Select DeviceDelegation Profile to manage delegation profiles for passwordless authentication. To create
a new delegation profile, Add one and complete the following
fields.
You can also Delete a profile that's no longer needed or
Clone an existing profile. You can also optionally export the
profile as a PDF/CSV.
Delegation Profile Settings
Description
Name
Enter a descriptive name (up to 31 characters) to help you identify
the delegation profile when defining Authentication rules. The name
is case-sensitive and must be unique. Use only the following
character types:
letters
numbers
spaces
hyphens
underscores
Shared (Panorama only)
Select this option if you want the delegation profile to be available
to:
Every virtual system (vsys) on a multi-vsys firewall. If you
clear this selection, the object will be available only to
the Virtual System selected in the
Objects tab.
Every device group on Panorama.

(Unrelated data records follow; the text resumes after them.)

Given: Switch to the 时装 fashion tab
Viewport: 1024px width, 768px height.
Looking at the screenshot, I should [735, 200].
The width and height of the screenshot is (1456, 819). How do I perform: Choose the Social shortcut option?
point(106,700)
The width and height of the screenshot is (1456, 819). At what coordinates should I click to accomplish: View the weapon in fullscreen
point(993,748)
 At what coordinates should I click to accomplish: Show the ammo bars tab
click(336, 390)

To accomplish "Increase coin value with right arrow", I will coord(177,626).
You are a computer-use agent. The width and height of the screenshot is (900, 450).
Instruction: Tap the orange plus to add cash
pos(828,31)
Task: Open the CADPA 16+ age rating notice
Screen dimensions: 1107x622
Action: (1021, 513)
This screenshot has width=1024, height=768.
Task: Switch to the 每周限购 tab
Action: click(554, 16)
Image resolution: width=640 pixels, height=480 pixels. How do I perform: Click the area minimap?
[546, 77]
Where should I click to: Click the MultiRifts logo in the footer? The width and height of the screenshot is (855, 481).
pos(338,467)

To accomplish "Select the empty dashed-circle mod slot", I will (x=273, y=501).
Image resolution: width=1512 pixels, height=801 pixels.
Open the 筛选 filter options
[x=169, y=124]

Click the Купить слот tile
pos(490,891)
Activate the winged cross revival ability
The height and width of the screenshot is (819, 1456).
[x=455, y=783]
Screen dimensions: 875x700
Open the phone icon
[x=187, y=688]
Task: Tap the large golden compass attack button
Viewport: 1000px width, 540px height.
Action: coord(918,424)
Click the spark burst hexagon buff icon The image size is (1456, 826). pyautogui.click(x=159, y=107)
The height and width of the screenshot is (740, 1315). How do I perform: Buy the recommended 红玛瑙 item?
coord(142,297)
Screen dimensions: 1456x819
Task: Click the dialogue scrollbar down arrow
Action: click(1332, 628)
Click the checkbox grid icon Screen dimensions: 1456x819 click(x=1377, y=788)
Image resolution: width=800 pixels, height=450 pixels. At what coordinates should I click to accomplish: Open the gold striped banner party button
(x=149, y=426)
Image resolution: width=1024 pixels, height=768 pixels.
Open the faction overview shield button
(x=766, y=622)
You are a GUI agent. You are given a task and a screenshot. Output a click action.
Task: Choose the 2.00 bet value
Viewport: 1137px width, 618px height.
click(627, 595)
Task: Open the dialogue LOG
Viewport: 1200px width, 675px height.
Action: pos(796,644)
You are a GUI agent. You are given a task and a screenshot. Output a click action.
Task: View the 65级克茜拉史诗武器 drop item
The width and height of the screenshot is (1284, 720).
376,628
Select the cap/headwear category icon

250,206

If you clear this selection,
the object will be available only to the Device
Group selected in the
Objects tab.
Realm
If your network supports Kerberos single sign-on (SSO), enter the
Kerberos Realm (up to 127 characters). This is the hostname portion
of the user login name. For example, the user account name
user@EXAMPLE.LOCAL has realm EXAMPLE.LOCAL.
Kerberos Server Profile
Select the Kerberos Server Profile for
the Kerberos server that controls access to the Realm to authenticate
users without re-entering a password.
Kerberos Keytab
To import your Kerberos keytab, click
Import, click Browse
to locate the keytab file, and then click OK. A
keytab contains Kerberos account information (principal name and hashed
password) for the firewall, which is required for passwordless
authentication. Each delegation profile can have one keytab.